RECORD EXCERPTS:
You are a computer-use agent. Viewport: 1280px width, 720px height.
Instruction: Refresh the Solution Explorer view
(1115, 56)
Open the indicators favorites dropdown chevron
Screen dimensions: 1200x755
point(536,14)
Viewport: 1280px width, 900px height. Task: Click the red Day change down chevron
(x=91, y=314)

* * *

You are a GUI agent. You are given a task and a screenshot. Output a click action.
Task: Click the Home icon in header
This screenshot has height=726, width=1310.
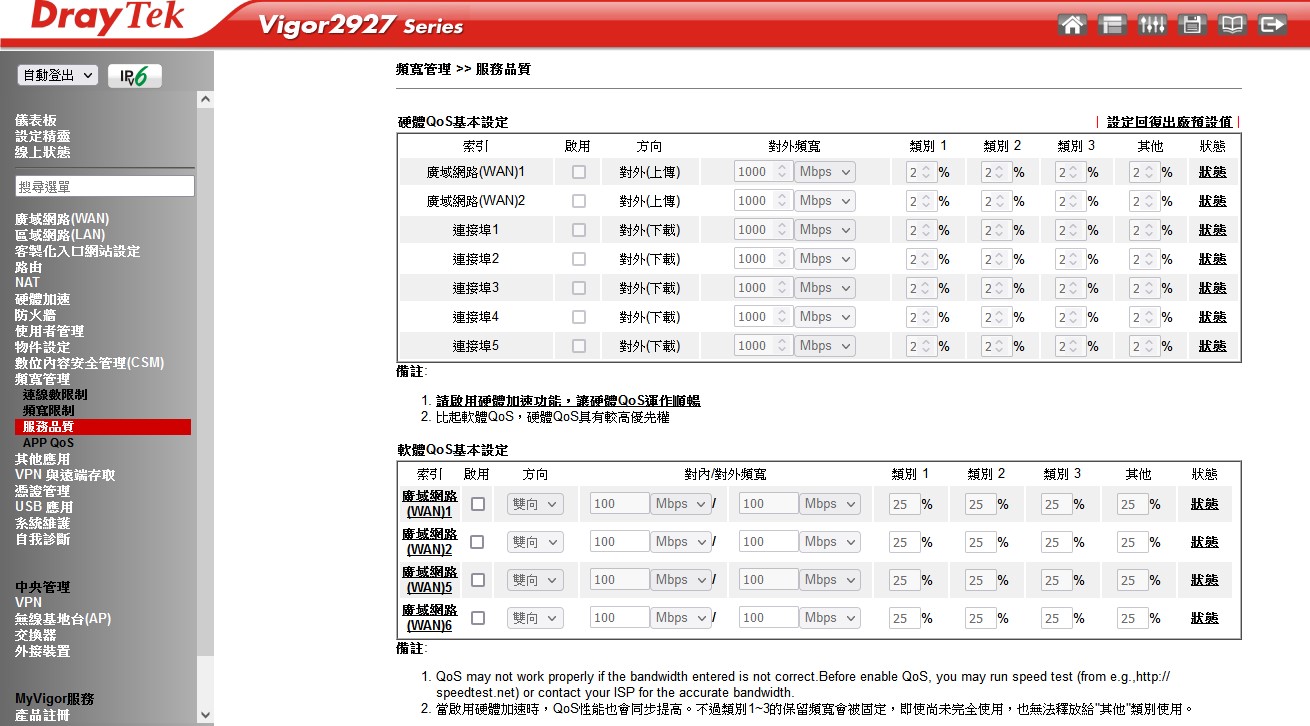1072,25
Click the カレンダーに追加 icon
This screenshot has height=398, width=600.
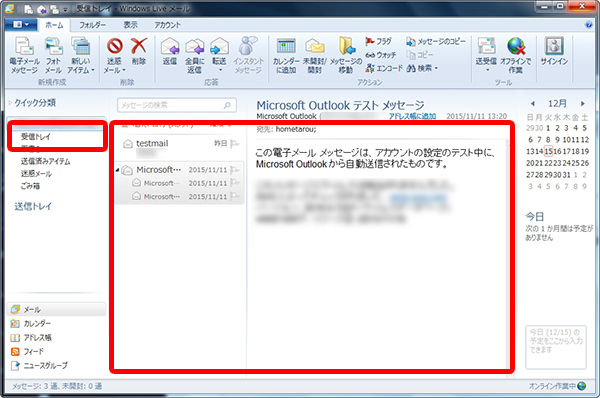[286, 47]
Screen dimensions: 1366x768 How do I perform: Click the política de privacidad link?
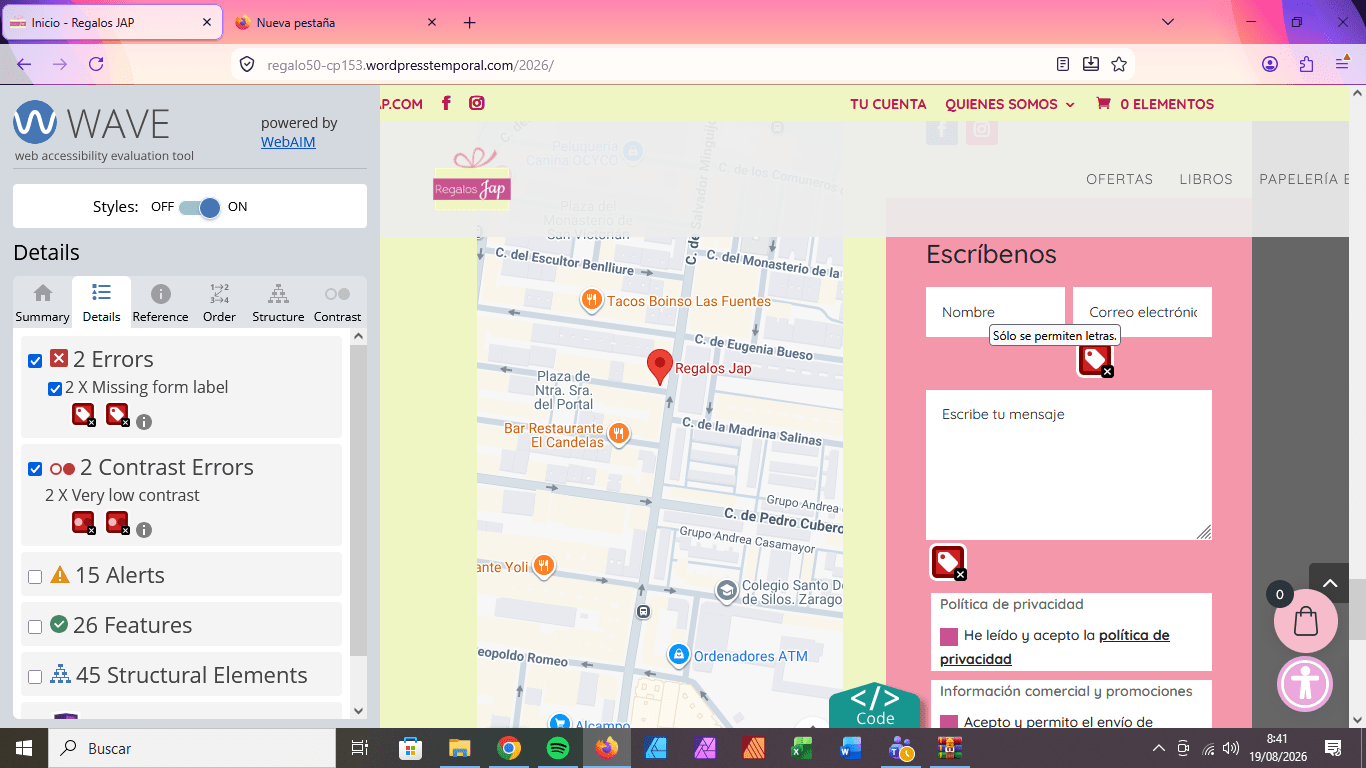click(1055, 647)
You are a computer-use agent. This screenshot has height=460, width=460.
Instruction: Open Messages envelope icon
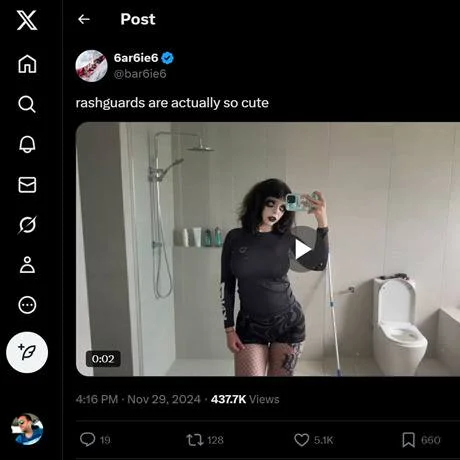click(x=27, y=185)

INSTRUCTIONS FOR THE TASK: Look through the material for "computer". Copy each line that has it.

ANSWER TO THIS TASK:
You are a computer-use agent. Viewport: 1280px width, 720px height.
You are a computer-use agent. This screenshot has height=460, width=460.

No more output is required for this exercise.